149 Em 1936, um amigo informou-me de que Sasi ainda gozava de excelente saúde.
150 Sri Yuktéswar, como tantos outros sábios, preocupava-se com a tendência materialista da educação moderna. Poucas escolas expõem as leis espirituais para obter a felicidade ou ensinam que a sabedoria consiste em dirigir a própria vida no "temor de Deus", isto é, na reverência ao seu próprio Criador.
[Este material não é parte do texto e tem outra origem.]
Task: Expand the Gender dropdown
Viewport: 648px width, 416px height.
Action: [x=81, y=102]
Os jovens, ouvindo hoje em dia, nas escolas secundárias e faculdades, que o homem é um mero "animal superior", tornam-se, com freqüência, ateus. Não tentam qualquer exploração da alma nem se consideram a si mesmos, em sua natureza essencial, "imagens de Deus". Emerson observou: - "Só o que temos dentro de nós é o que podemos ver fora. Se não encontramos deuses é porque não abrigamos nenhum". Quem imagina que sua natureza animal é a única realidade, está morto para as aspirações divinas.
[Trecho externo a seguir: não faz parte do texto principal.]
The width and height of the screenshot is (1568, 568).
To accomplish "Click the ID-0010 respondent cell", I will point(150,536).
Um sistema educacional que não apresenta o Espírito como o Fato central da existência do homem, está oferecendo avídya, conhecimento falso. "Tu dizes: sou rico, e minhas posses aumentam, e de nada preciso; e ignoras que és um desgraçado, e miserável, e pobre, e cego, e nu". (Apocalipse, 3:17).
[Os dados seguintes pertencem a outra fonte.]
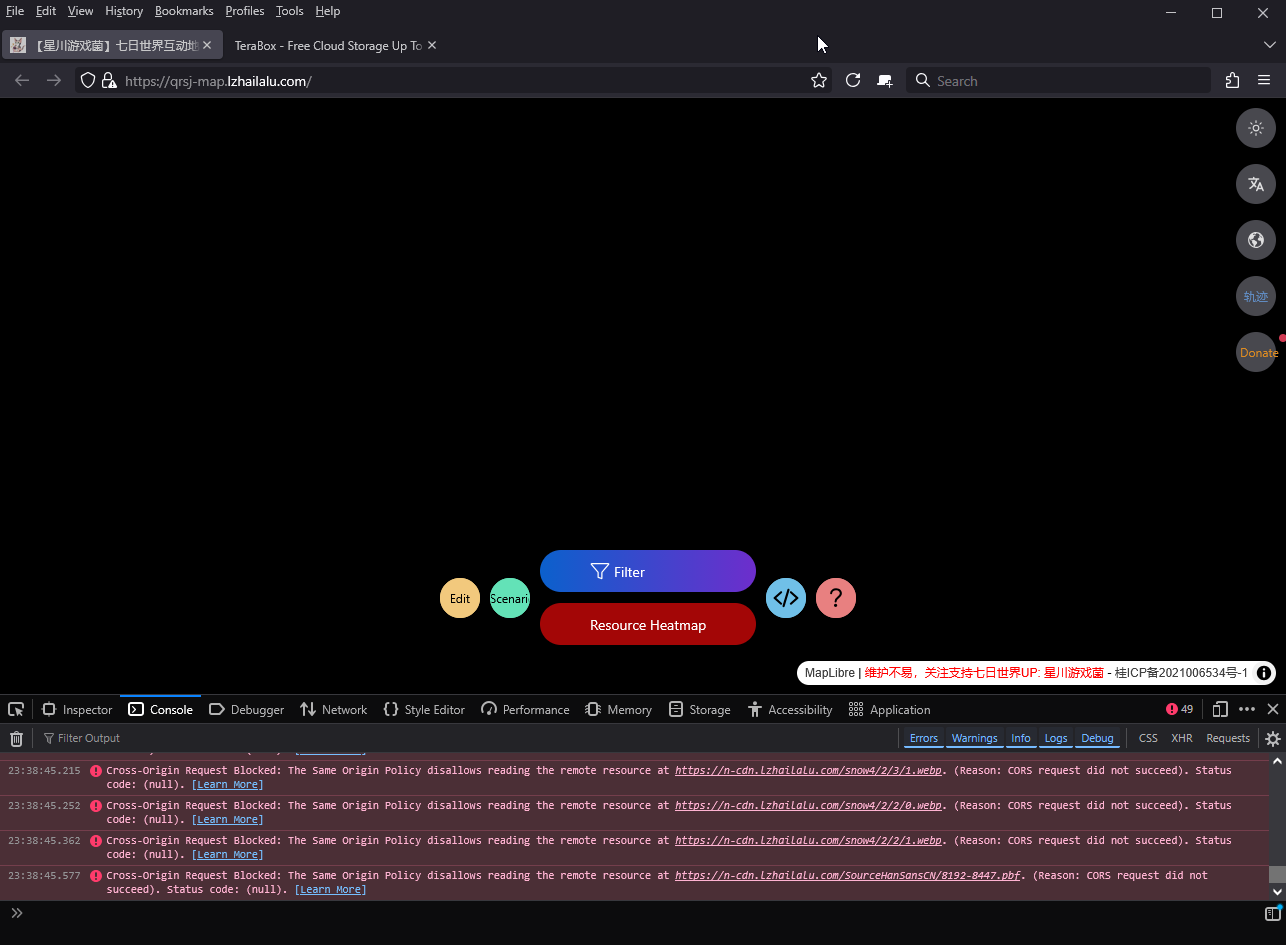1286x945 pixels.
Task: Open the language translation button
Action: pos(1255,184)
Ideal era a educação da juventude, na Índia da antigüidade. Aos nove anos, o aluno era recebido "como filho" numa gurukúla (o lar de um guru e de sua família, como local de aprendizagem). "O jovem moderno emprega anualmente um oitavo de seu tempo na escola; o hindu ali passava todo o seu tempo", escreve o professor S. V. Venkátéswara em Cultura hindu através dos séculos (vol. 1., Lorigmans, Green e Co.). Havia um sentimento sadio de solidariedade e responsabilidade, e ampla oportunidade para o exercício de autoconfiança e individualidade. Havia um alto padrão de cultura, de disciplina auto-imposta, e severa consideração pelo dever, pela ação altruísta e pelo sacrifício, combinados com o respeito a si mesmo e a reverência aos outros; um alto padrão de dignidade acadêmica e tini senso ... da nobreza e dos grandes objetivos da vida humana".